It's that time of year again -- the sun is shining and it's time to spend some much needed time outdoors. But with the warm weather comes pesky pest that may keep you from enjoying your time outside.
What can I do to keep the bugs away?
Using physical barriers like window screens and netting will help to bugs away, as well as avoiding heavily wooded, bushy and/or grassy areas when possible. Also, cutting back on heavily scented soaps or perfumes and bright colors, which attract bugs and bees, will keep them away. Long sleeves and pants will keep your skin protected -- and if you need to go the extra mile, tuck your pant legs into your socks or shoes.
►Read More: CDC tips to travelers about prevent bug bites
If you can't stand to be bothered by little critters, be wary of eating outside. Make sure you also cover drinks and garbage cans, and be sure to get rid of any containers with standing water in them -- which are mosquito breeding grounds.
What kind of insect repellent should I use?
According to the American Academy of Dermatology, adults should use an insect repellent that contains 20 to 30-percent DEET on exposed skin and clothing to protect against mosquitoes, ticks and other bugs. Insect repelled containing no more than 10-percent DEET should be used on older children, however eucalyptus oil based products should not be used in children under 3. The Food and Drug Administration says you should not use insect repellent on babies.
If you're also wearing sunscreen, dermatologist advise you apply the sunscreen first, let it dry and then apply insect repellent. Avoid using sunscreens that claim they contain insect repellent, because sunscreen is typically applied liberally and often times, repellents should be applied sparingly.

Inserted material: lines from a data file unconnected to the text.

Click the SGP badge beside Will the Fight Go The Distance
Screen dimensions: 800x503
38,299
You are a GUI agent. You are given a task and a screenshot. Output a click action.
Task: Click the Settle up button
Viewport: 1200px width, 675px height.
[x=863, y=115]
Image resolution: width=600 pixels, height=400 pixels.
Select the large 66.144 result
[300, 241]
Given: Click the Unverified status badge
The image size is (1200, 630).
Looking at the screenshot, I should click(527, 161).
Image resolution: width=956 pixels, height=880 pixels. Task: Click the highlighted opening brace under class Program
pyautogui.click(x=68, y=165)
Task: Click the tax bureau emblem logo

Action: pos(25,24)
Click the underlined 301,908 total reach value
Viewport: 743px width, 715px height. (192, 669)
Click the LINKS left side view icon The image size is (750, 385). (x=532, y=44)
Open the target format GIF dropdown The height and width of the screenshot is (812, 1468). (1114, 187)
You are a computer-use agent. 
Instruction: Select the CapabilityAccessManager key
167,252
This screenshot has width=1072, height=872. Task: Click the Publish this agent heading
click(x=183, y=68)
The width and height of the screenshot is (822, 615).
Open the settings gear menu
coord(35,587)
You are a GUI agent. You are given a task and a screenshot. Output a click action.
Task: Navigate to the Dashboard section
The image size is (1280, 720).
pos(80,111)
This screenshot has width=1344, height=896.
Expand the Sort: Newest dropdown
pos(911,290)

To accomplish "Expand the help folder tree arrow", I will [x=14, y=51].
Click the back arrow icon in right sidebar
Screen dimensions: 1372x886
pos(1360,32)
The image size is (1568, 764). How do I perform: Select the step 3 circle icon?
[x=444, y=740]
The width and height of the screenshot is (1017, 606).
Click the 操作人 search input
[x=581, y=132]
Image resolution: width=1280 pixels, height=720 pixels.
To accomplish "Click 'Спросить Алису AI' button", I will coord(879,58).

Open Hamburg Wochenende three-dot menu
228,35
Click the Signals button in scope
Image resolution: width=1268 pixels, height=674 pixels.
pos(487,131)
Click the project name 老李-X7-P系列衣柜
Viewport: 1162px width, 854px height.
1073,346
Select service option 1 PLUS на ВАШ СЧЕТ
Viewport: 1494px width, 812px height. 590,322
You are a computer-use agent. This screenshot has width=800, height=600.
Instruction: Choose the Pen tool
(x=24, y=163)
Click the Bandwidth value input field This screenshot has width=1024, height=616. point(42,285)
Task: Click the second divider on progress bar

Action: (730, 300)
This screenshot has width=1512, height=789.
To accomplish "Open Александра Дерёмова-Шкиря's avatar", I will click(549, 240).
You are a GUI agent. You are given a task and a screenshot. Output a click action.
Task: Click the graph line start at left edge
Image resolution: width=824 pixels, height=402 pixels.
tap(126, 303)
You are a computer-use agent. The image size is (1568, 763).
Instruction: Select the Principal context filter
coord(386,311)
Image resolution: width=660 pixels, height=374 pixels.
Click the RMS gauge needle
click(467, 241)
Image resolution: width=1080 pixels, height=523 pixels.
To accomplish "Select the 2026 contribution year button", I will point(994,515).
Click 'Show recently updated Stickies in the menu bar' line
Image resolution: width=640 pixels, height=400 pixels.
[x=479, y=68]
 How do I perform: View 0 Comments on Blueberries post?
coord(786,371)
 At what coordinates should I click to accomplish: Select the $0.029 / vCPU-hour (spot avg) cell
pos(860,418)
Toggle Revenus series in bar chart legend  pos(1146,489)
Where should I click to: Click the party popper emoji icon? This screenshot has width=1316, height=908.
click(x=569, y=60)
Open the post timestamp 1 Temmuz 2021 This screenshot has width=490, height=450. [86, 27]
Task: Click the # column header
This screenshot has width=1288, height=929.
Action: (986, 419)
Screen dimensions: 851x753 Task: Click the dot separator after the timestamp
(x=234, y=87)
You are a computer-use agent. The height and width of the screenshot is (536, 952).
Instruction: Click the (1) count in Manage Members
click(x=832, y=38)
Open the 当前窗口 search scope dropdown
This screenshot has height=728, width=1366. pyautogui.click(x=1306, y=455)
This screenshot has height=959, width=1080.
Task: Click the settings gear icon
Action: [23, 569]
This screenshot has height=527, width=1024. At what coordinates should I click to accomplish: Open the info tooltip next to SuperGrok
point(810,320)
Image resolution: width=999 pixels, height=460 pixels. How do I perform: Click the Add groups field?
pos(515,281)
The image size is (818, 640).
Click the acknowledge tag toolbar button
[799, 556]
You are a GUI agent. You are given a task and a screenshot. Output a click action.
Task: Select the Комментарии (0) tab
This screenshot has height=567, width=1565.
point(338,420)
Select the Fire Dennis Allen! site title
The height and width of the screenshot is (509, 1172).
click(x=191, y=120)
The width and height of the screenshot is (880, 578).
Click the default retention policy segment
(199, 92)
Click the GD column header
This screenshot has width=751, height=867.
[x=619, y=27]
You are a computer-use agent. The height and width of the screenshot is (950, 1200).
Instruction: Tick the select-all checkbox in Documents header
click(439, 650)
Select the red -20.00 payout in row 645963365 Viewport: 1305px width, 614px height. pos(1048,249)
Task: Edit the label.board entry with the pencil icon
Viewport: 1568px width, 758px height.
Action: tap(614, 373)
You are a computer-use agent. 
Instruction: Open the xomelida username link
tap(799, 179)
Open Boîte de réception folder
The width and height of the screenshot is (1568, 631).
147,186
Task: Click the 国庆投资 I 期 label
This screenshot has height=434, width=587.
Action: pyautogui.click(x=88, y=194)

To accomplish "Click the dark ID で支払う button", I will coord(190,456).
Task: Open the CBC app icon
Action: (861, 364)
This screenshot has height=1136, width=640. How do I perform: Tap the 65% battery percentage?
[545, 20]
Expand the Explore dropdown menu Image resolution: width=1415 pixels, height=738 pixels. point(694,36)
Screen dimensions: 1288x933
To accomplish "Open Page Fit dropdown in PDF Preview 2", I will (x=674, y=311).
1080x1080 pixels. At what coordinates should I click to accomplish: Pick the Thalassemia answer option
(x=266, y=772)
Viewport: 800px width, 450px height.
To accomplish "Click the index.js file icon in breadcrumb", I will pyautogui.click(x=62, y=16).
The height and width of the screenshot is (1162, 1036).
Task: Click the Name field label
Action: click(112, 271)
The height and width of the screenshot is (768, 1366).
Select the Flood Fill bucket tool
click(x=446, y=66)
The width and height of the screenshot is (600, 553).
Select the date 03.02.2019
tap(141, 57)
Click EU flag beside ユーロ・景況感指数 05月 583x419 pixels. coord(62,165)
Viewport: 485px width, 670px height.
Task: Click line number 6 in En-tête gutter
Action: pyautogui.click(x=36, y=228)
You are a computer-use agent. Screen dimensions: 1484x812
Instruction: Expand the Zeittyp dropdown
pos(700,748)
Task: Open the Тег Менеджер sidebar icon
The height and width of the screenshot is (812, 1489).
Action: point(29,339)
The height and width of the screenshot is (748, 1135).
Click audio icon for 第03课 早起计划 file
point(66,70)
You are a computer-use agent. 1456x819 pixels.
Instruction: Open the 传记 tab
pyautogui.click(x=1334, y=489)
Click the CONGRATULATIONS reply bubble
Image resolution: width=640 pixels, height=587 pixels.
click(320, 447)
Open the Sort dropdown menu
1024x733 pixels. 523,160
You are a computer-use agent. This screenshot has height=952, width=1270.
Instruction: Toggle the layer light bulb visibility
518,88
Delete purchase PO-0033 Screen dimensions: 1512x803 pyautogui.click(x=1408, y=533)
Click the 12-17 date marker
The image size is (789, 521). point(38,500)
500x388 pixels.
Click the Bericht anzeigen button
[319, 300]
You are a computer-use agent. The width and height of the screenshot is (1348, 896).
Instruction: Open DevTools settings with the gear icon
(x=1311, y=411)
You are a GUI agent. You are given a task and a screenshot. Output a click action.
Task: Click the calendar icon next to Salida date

You also should not use insect repellent that's meant people on your pets.
When you go back inside, remember to wash the repellent off your skin with soap and water.
I've been bit -- or stung -- and it's bothering me, what can I do?
Dermatologist say that for painful bites, like a bee sting, you should take over-the-counter pain killers, such as acetaminophen or ibuprofen. To remove a stinger, the FDA says it's best to scrape the stinger away in a side-to-side motion with a straight-edged object, like a credit card. Don't use tweezers, because it may push more venom into the skin. After you've removed the stinger, wash the area with soap and water and apply ice or another cold compress to help reduce any swelling.
For bites that itch, dermatologist say you should apply an ice pack or an over-the-counter anti-itch cream, such as hydrocortisone. You could also take an over-the-counter oral antihistamine.
If you experience any signs of allergic reaction, or symptoms of Lyme disease, West Nile Virus, Rocky Mountain spotted fever or infection -- you should seek medical attention.